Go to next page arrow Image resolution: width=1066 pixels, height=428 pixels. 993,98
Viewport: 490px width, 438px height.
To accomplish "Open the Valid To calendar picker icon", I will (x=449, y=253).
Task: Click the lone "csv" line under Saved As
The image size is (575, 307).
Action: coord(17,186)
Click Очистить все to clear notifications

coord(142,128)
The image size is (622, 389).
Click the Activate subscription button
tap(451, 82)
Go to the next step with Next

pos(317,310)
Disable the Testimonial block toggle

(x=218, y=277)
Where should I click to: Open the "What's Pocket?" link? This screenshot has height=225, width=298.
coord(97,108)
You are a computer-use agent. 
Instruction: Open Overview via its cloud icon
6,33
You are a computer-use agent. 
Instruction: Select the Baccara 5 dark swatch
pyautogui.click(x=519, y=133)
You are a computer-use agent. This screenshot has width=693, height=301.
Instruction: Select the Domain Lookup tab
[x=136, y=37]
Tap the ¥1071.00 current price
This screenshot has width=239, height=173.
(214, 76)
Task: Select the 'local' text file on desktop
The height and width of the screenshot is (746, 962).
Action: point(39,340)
= = =
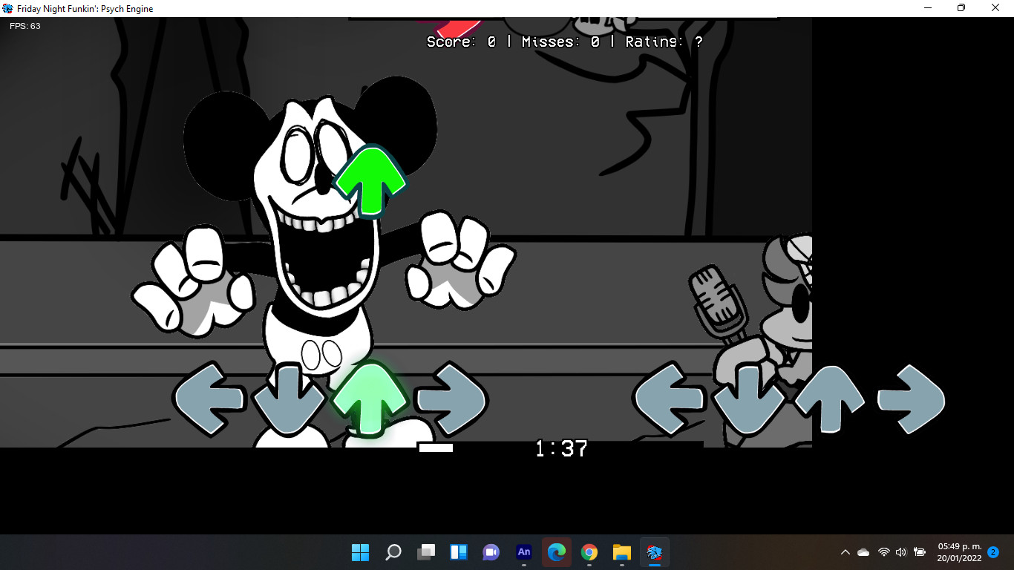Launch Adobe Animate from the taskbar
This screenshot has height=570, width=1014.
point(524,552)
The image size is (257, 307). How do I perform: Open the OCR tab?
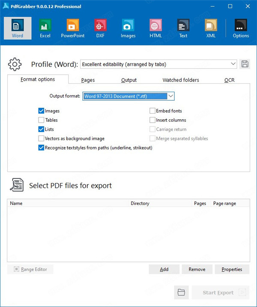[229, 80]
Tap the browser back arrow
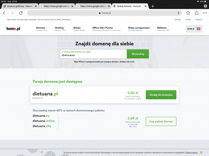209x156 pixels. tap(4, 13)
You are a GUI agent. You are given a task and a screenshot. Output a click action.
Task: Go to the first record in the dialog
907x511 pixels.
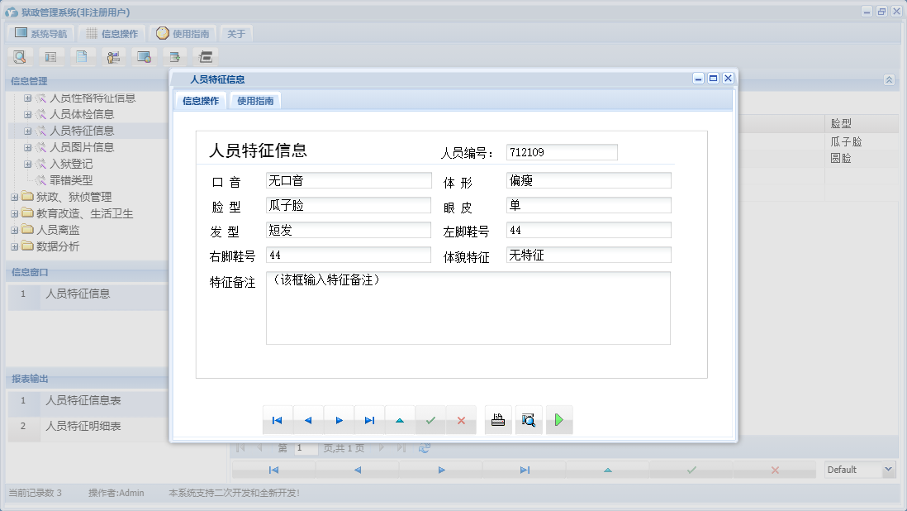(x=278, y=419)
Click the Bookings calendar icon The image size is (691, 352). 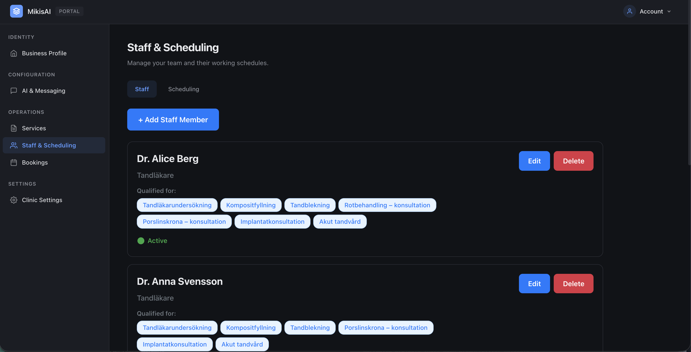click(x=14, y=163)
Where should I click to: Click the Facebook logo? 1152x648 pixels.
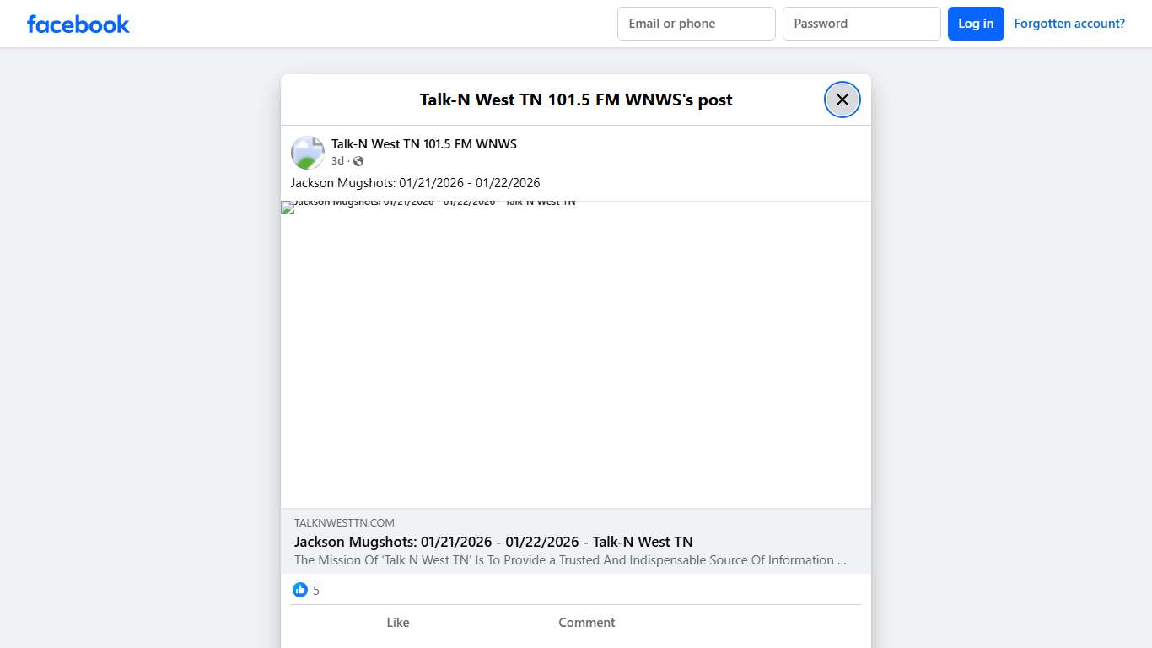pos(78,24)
= = =
◆ What you will do ◆
Among the lines above, find those with the word "agent". Copy them.

◆ Result of the exercise ◆
You are a computer-use agent. 
You are a computer-use agent. 
You are a computer-use agent. This screenshot has width=693, height=301.
You are a GUI agent. You are given a task and a screenshot. Output a click action.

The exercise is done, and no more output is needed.